- [Task to complete]:
Transcribe everything in the records exactly. Skip the images.
BEGIN
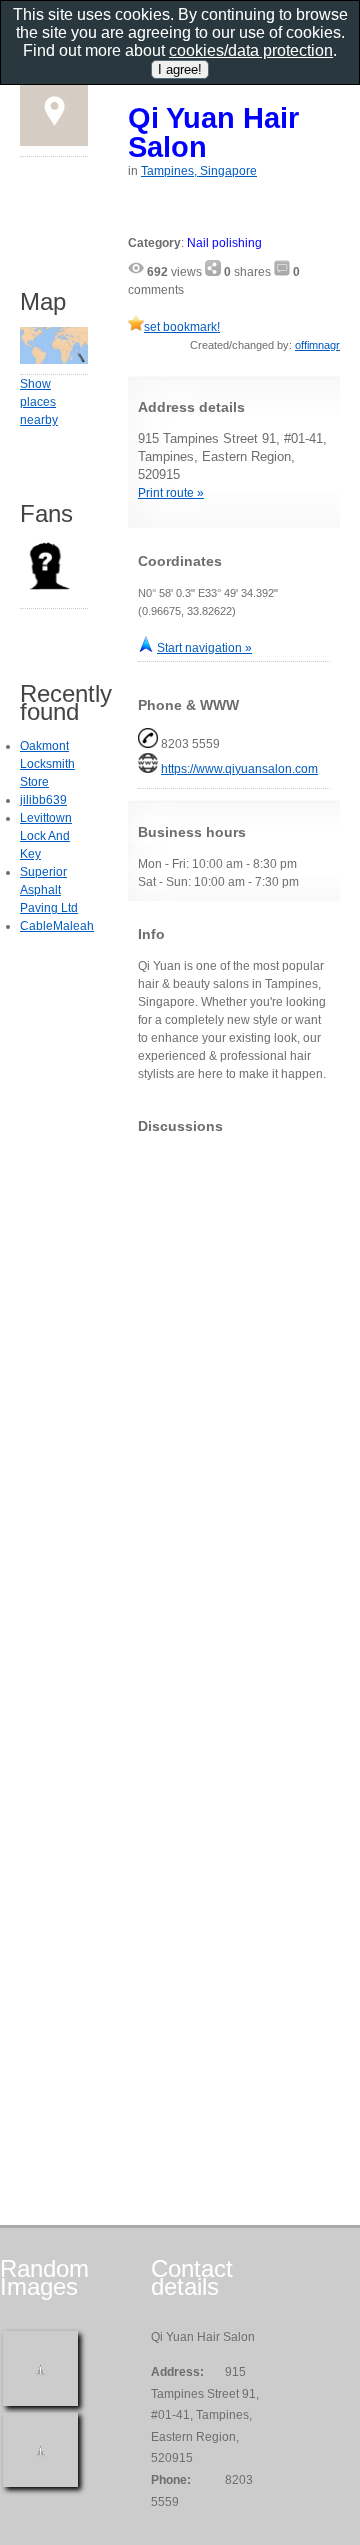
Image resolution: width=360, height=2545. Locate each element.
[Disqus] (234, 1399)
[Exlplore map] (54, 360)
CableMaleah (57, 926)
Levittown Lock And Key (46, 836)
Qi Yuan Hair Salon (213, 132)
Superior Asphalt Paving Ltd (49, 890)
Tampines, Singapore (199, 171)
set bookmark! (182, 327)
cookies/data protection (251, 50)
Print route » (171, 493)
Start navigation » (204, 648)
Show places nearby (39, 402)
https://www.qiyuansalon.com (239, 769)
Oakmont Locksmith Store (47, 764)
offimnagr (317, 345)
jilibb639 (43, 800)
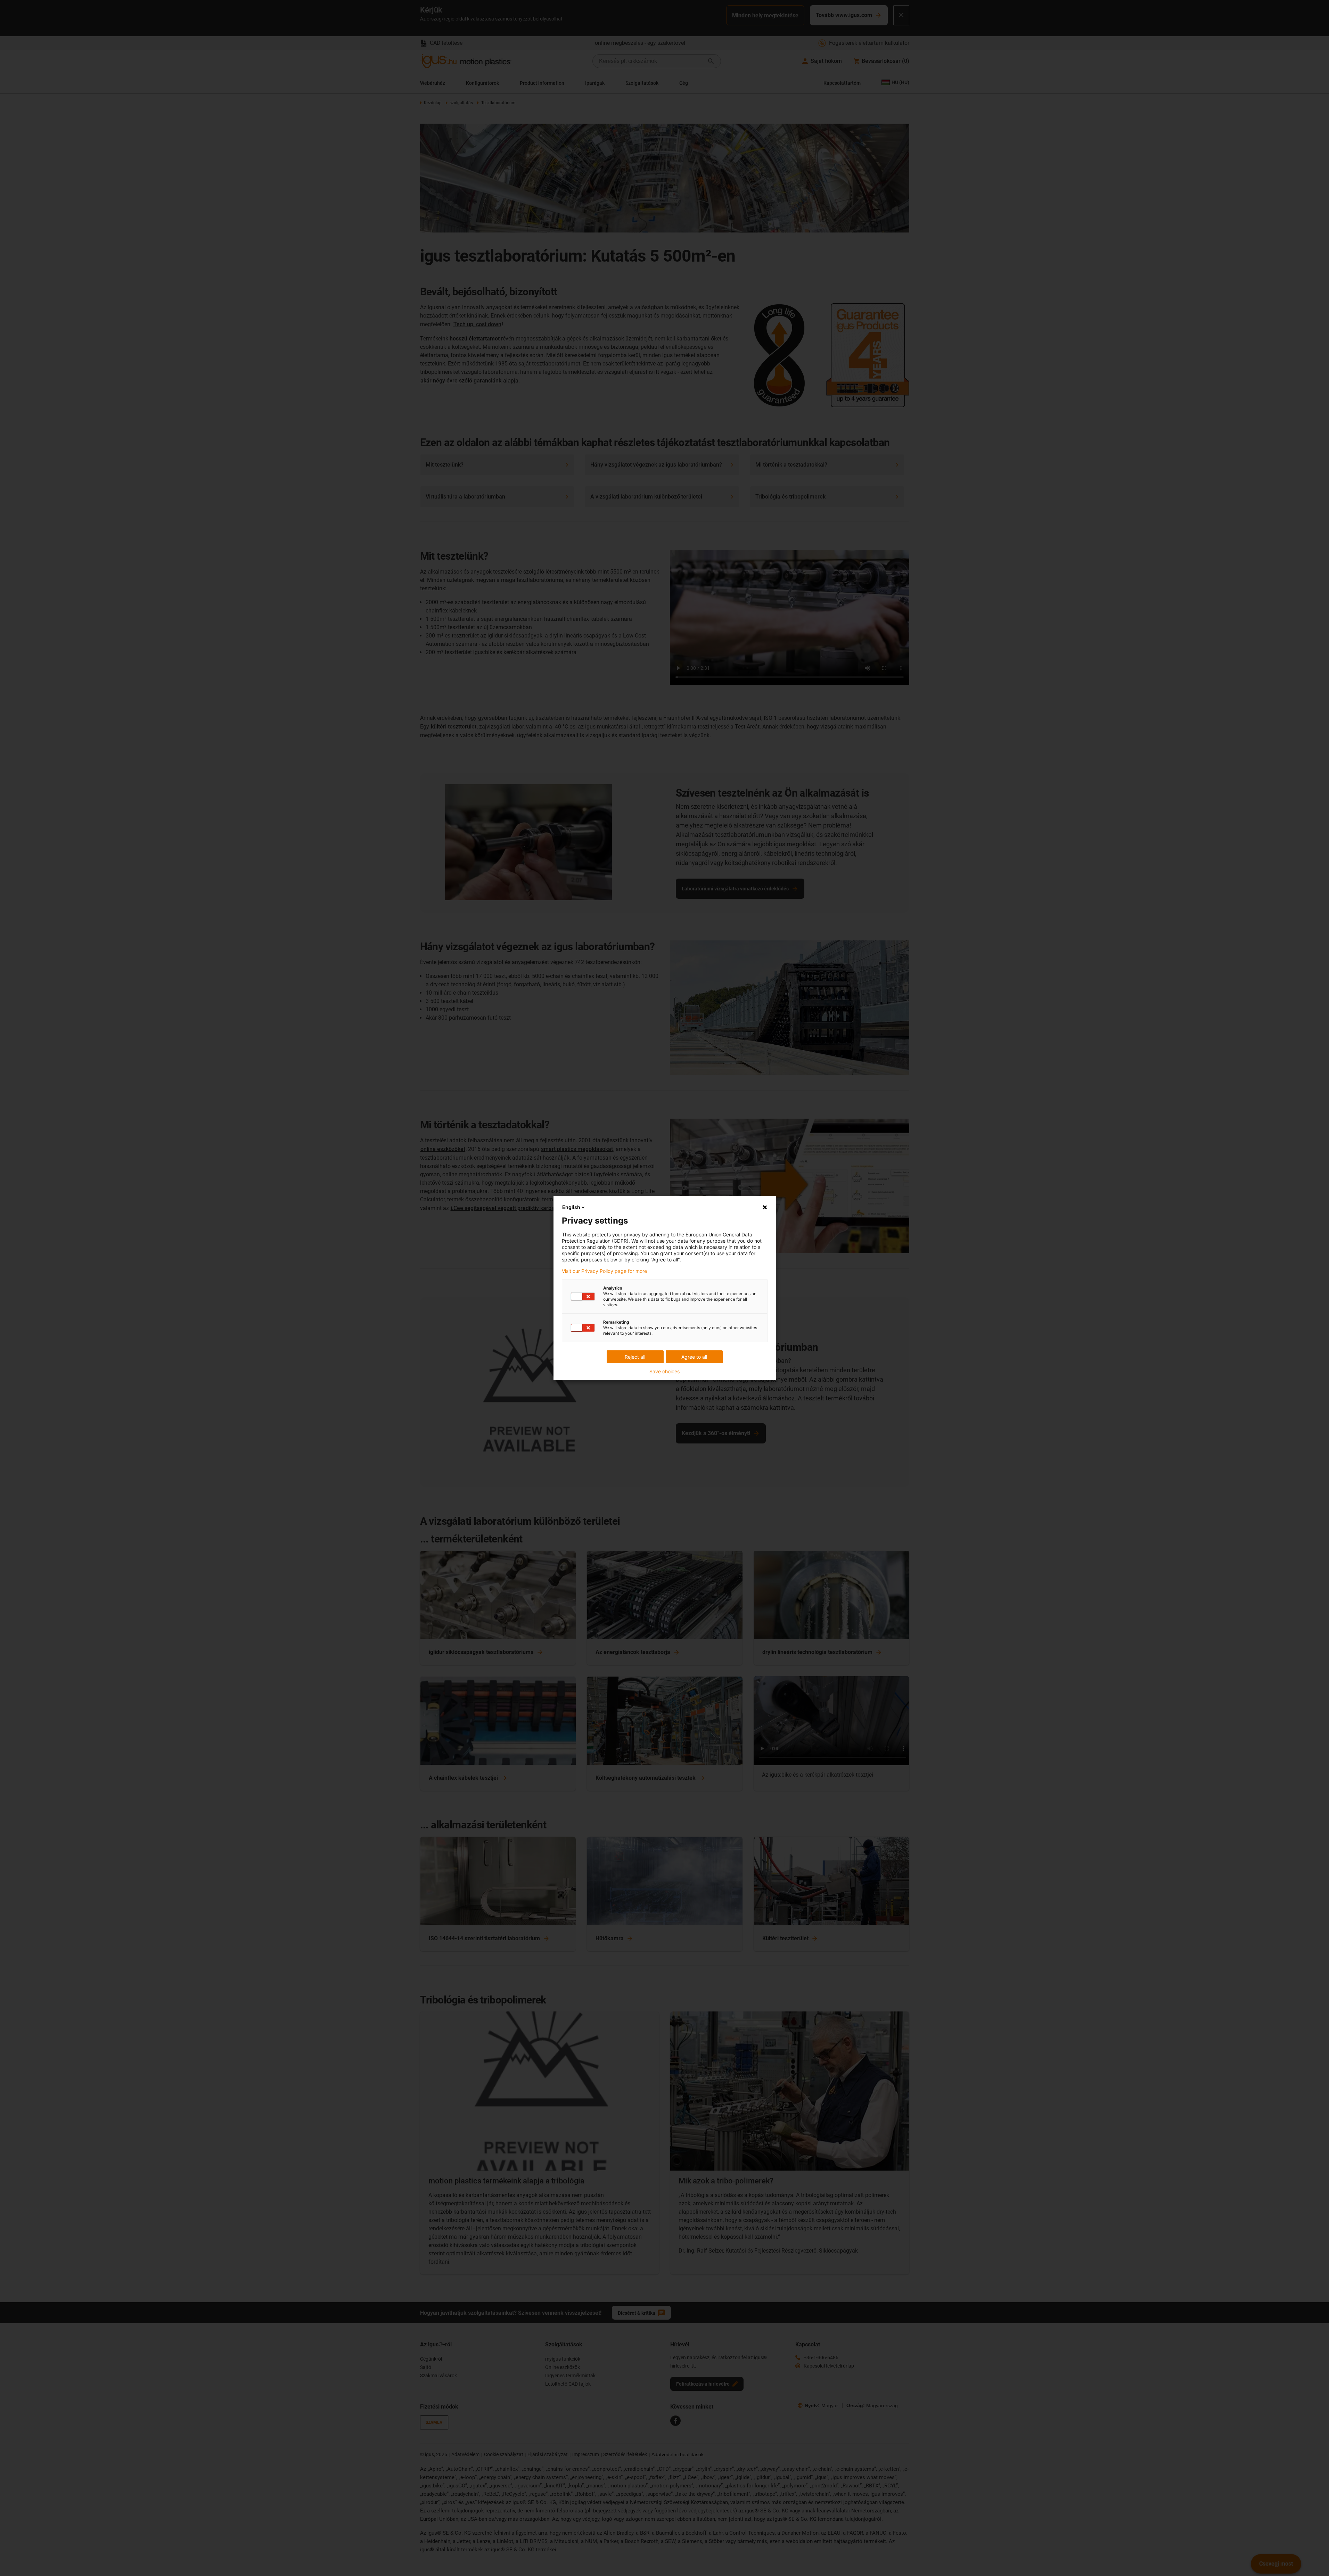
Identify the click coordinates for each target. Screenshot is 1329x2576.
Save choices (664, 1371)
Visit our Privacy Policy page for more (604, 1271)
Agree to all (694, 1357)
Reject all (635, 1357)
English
END
- [Response to this task]:
Image resolution: width=360, height=2545. Locate each element.
[Disqus] (234, 1399)
[Exlplore map] (54, 360)
CableMaleah (57, 926)
Levittown Lock And Key (46, 836)
Qi Yuan Hair Salon (213, 132)
Superior Asphalt Paving Ltd (49, 890)
Tampines, Singapore (199, 171)
set bookmark! (182, 327)
cookies/data protection (251, 50)
Print route » (171, 493)
Start navigation » (204, 648)
Show places nearby (39, 402)
https://www.qiyuansalon.com (239, 769)
Oakmont Locksmith Store (47, 764)
offimnagr (317, 345)
jilibb639 (43, 800)
Identify the click coordinates for each target. Screenshot is 1329x2576.
Save choices (664, 1371)
Visit our Privacy Policy page for more (604, 1271)
Agree to all (694, 1357)
Reject all (635, 1357)
English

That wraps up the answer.